(© A. Jourdheuil)

1jour1actu : Pour la troisième année de suite, la ville de Saint-Malo a décidé d’interdire la circulation sur la rue des Petits-Ports, jusqu’au 16 mars. Où se trouve cette route ?

Amandine Jourdheuil : La rue des Petits-Ports, à Saint-Malo, est une petite route qui mène vers la pointe de la Varde, une pointe rocheuse en bord de mer. Ce site naturel est très fréquenté par les amphibiens pendant leur période de reproduction. C’est-à-dire entre mi-janvier et fin mars. Ces animaux se retrouvent notamment autour d’une petite mare… qui se trouve de l’autre côté de la route.

Quelles espèces et combien d’animaux peut-on observer autour de cette mare ?

Amandine Jourdheuil : Ce sont surtout des crapauds communs et des tritons palmés qui sont présents ici. Nous n’avons pas encore fait de comptage cette année mais, en 2017, nous avons pu en observer près d’un millier ! En journée, ces petits animaux se cachent dans des terriers, des herbes hautes, des bois, etc. Ils en sortent la nuit et migrent jusqu’à la mare pour s’accoupler et pondre leurs œufs. Ce sont alors des centaines d’animaux qui traversent la rue des Petits-Ports au même moment et sur quelques mètres de distance seulement. Peu de voitures circulent sur cette route à l’écart des zones habitées, surtout en pleine nuit, mais il suffit d’un véhicule pour provoquer un véritable massacre…

À quoi ressemblent le crapaud commun et le triton palmé ?

Amandine Jourdheuil : Le crapaud commun est le plus répandu en Europe et aussi le plus gros. Les mâles mesurent entre 5 et 9 cm et les femelles entre 8 et 11 cm. Assez court sur patte, le crapaud commun se déplace lentement. Lors de leur rencontre pour s’accoupler, le mâle s’agrippe au dos de la femelle qu’il a choisie ! On le reconnaît à son œil orangé et ses nombreuses tubérosités, comme des sortes de bosses, sur le corps. Le triton palmé, lui, ressemble à un petit lézard, à la différence qu’il n’a ni griffe ni écaille. Sa peau est lisse. Ils figurent tous les deux sur la liste rouge des espèces de vertébrés « à surveiller » en France. Ils font aussi partie de la Liste rouge européenne et mondiale de l’UICN (Union internationale pour la conservation de la nature), qui identifie les animaux à protéger.

Pourquoi est-ce important de les protéger ?

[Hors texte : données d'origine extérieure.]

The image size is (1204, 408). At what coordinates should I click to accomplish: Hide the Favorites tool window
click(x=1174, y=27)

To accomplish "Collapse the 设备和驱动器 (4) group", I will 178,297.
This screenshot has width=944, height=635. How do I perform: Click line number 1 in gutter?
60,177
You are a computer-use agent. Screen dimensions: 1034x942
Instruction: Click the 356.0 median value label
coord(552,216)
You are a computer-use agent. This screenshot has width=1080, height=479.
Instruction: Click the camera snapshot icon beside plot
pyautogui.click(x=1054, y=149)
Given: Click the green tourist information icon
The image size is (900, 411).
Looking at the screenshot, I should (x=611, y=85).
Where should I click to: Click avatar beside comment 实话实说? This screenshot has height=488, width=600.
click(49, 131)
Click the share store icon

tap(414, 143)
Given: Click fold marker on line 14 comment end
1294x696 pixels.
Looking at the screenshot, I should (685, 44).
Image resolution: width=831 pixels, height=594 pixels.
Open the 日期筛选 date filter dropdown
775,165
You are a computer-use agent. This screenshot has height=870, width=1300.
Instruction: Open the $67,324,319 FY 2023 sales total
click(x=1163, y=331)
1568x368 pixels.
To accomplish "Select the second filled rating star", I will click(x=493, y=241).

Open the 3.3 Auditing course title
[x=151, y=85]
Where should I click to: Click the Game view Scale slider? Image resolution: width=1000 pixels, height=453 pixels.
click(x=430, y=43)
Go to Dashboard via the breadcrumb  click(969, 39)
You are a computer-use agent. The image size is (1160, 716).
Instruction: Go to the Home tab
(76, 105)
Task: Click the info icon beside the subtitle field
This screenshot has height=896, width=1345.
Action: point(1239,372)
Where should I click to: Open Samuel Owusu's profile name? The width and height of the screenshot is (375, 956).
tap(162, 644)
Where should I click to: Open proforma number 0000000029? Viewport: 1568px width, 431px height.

Amandine Jourdheuil : Le crapaud commun et le triton palmé ne sont pas en danger critique d’extinction, mais leurs effectifs baissent plus vite qu’il ne le faudrait. Or, ces deux espèces constituent un maillon important de la chaîne alimentaire. Elles mangent notamment des insectes dont certains peuvent devenir nuisibles lorsqu’ils sont en trop grand nombre. Ces deux espèces sont elles-mêmes  une nourriture de choix pour certains mammifères. Leur présence contribue donc à l’équilibre biologique de notre environnement.

Combien de crapauds communs et de tritons palmés sont sauvés grâce à la fermeture de la route ?

Amandine Jourdheuil : Difficile de le savoir précisément. Ce qui est certain, c’est que l’on évite une forte mortalité due au trafic routier. Les années passées, on a pu constater de nombreuses pontes dans la mare après la fermeture de la route. Un bon signe !

Propos recueillis par Stéphanie Biju

Amandine Jourdheuil est chargée de mission environnement pour l’agglomération de Saint-Malo.